***** ITEMS *****

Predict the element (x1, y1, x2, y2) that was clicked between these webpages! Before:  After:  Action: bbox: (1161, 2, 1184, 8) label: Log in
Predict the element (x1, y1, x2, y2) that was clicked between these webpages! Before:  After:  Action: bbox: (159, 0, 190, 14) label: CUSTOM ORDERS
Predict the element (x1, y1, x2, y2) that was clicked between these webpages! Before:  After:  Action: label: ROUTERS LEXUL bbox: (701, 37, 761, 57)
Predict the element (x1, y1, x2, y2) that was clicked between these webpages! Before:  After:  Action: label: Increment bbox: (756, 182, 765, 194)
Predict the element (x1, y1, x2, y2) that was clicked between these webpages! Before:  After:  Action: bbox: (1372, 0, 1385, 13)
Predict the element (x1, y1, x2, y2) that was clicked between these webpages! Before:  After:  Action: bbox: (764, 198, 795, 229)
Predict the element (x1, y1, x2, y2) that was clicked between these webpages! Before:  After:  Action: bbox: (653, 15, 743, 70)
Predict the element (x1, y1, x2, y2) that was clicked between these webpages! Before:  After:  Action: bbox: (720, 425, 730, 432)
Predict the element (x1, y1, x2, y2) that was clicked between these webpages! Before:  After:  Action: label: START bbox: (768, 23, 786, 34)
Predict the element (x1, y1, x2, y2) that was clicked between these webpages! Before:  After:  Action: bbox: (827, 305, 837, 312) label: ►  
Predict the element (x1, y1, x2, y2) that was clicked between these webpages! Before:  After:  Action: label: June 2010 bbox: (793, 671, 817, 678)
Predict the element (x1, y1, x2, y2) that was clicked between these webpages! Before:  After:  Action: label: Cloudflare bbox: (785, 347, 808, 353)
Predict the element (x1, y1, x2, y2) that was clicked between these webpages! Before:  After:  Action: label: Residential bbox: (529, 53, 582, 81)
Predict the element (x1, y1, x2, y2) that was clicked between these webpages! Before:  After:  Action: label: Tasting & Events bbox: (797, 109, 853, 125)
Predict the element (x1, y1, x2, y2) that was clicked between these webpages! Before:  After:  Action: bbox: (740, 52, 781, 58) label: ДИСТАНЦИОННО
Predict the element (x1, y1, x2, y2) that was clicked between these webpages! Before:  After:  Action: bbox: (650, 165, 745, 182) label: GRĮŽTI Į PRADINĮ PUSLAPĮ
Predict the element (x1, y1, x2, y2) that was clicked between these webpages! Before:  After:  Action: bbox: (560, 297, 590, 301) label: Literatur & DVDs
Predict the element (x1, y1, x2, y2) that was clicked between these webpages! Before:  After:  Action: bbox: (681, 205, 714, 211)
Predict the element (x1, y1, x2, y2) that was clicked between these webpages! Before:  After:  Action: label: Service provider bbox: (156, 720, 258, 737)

*****

• **WHAT TO PRODUCE**
Copy out, word for word, the stretch of records from the one containing "205, 714, 211)" through the final record.

• **WRITTEN SOLUTION**
Predict the element (x1, y1, x2, y2) that was clicked between these webpages! Before:  After:  Action: bbox: (681, 205, 714, 211)
Predict the element (x1, y1, x2, y2) that was clicked between these webpages! Before:  After:  Action: label: Service provider bbox: (156, 720, 258, 737)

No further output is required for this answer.